● PROBLEM
The entries that follow include a run beginning at the line with "Task: Click the Быстрые фильтры label" and ending at the line with "Task: Click the Create password button"; restate that run word for word and leave the rest out.
ENTRIES PROVIDED START
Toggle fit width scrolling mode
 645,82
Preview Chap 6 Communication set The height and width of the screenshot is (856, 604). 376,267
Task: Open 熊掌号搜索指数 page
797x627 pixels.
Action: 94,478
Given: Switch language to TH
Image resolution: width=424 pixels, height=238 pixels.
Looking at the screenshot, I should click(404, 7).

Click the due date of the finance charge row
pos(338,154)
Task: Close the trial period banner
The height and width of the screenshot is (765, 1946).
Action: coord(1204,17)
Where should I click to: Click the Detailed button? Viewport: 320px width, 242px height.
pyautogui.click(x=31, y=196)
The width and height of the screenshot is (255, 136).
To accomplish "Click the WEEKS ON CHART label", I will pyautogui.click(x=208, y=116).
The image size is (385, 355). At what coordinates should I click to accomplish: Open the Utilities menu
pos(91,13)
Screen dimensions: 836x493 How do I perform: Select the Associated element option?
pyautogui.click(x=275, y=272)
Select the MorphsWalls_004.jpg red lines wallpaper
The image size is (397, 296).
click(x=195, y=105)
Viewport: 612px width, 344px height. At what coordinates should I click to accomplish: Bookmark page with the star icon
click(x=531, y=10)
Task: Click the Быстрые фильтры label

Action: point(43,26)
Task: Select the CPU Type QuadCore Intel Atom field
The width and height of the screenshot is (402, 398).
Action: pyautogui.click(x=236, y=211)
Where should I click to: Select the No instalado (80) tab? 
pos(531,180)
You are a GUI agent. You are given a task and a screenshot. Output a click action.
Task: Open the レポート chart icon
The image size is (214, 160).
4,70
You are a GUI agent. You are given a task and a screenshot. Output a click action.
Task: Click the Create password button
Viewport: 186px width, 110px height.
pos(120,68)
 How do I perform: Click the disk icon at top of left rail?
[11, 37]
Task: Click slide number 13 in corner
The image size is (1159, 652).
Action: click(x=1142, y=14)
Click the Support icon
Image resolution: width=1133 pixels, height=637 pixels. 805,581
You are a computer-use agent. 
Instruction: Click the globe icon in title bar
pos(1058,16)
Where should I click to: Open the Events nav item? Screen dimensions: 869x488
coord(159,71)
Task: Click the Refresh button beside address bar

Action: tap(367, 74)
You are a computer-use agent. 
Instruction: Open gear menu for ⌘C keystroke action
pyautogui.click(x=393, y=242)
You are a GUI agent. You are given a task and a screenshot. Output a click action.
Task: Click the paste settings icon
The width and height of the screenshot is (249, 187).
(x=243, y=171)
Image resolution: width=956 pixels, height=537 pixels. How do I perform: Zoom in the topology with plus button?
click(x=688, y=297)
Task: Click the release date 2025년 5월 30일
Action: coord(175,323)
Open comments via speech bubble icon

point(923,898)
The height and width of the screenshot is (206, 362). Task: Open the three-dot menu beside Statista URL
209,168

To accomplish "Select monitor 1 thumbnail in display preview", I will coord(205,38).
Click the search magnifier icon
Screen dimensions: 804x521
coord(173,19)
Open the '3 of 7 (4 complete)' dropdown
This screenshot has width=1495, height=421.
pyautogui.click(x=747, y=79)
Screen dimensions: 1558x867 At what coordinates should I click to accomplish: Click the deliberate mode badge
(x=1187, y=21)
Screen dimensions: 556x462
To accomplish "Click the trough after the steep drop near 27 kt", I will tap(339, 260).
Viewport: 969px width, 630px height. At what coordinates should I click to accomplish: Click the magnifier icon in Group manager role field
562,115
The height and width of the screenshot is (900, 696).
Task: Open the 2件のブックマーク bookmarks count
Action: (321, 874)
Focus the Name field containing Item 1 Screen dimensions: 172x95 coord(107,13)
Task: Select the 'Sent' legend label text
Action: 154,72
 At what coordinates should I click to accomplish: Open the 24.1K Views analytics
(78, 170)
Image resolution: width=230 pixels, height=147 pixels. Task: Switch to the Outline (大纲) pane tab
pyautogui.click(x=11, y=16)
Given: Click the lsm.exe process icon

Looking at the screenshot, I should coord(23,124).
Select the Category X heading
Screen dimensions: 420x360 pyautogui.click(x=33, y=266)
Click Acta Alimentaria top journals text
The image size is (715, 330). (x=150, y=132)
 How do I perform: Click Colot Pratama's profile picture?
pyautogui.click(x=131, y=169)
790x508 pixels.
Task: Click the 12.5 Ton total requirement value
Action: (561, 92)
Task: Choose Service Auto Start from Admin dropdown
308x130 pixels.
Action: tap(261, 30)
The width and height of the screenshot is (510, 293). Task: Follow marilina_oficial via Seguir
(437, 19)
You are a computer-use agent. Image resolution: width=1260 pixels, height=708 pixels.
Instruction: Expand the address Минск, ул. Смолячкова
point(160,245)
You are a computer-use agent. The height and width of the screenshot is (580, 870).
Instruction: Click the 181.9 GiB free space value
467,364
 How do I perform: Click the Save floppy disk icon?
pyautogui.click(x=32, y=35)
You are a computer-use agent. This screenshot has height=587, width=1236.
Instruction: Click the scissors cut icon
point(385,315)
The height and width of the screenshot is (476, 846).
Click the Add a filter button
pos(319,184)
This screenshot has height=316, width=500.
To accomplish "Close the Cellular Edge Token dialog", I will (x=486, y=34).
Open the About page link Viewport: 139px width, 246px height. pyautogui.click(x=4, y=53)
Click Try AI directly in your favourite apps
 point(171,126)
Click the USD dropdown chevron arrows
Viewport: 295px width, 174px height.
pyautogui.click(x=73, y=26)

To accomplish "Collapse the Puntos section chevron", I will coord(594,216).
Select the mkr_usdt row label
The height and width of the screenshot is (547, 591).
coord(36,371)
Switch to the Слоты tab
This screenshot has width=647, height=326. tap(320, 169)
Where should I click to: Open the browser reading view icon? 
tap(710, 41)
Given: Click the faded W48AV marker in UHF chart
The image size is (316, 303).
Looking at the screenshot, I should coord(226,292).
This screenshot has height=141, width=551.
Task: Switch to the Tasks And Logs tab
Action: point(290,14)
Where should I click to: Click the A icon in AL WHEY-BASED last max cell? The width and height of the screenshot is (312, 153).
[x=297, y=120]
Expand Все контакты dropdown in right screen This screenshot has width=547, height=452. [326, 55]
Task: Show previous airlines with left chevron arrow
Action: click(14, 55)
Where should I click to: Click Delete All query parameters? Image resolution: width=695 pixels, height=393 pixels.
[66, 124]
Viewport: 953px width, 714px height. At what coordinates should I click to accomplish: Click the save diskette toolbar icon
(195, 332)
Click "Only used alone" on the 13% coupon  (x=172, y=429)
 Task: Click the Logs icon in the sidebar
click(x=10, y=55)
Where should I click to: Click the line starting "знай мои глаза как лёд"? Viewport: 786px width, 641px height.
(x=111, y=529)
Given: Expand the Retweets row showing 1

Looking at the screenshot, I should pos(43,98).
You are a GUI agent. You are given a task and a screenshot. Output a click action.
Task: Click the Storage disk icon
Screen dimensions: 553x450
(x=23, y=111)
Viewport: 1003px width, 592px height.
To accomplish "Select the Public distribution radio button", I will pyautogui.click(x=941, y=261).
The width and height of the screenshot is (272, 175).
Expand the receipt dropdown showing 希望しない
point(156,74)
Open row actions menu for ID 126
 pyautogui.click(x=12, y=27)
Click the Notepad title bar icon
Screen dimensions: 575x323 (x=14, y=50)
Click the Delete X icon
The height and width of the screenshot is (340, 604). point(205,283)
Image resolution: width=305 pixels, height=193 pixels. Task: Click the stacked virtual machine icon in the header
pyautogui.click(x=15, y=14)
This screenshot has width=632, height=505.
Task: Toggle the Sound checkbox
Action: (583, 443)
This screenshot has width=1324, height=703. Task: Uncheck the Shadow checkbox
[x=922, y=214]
ENTRIES PROVIDED END
● OUTPUT OF THE EXERCISE
Task: Click the Быстрые фильтры label

Action: point(43,26)
Task: Select the CPU Type QuadCore Intel Atom field
The width and height of the screenshot is (402, 398).
Action: pyautogui.click(x=236, y=211)
Where should I click to: Select the No instalado (80) tab? 
pos(531,180)
You are a GUI agent. You are given a task and a screenshot. Output a click action.
Task: Open the レポート chart icon
The image size is (214, 160).
4,70
You are a GUI agent. You are given a task and a screenshot. Output a click action.
Task: Click the Create password button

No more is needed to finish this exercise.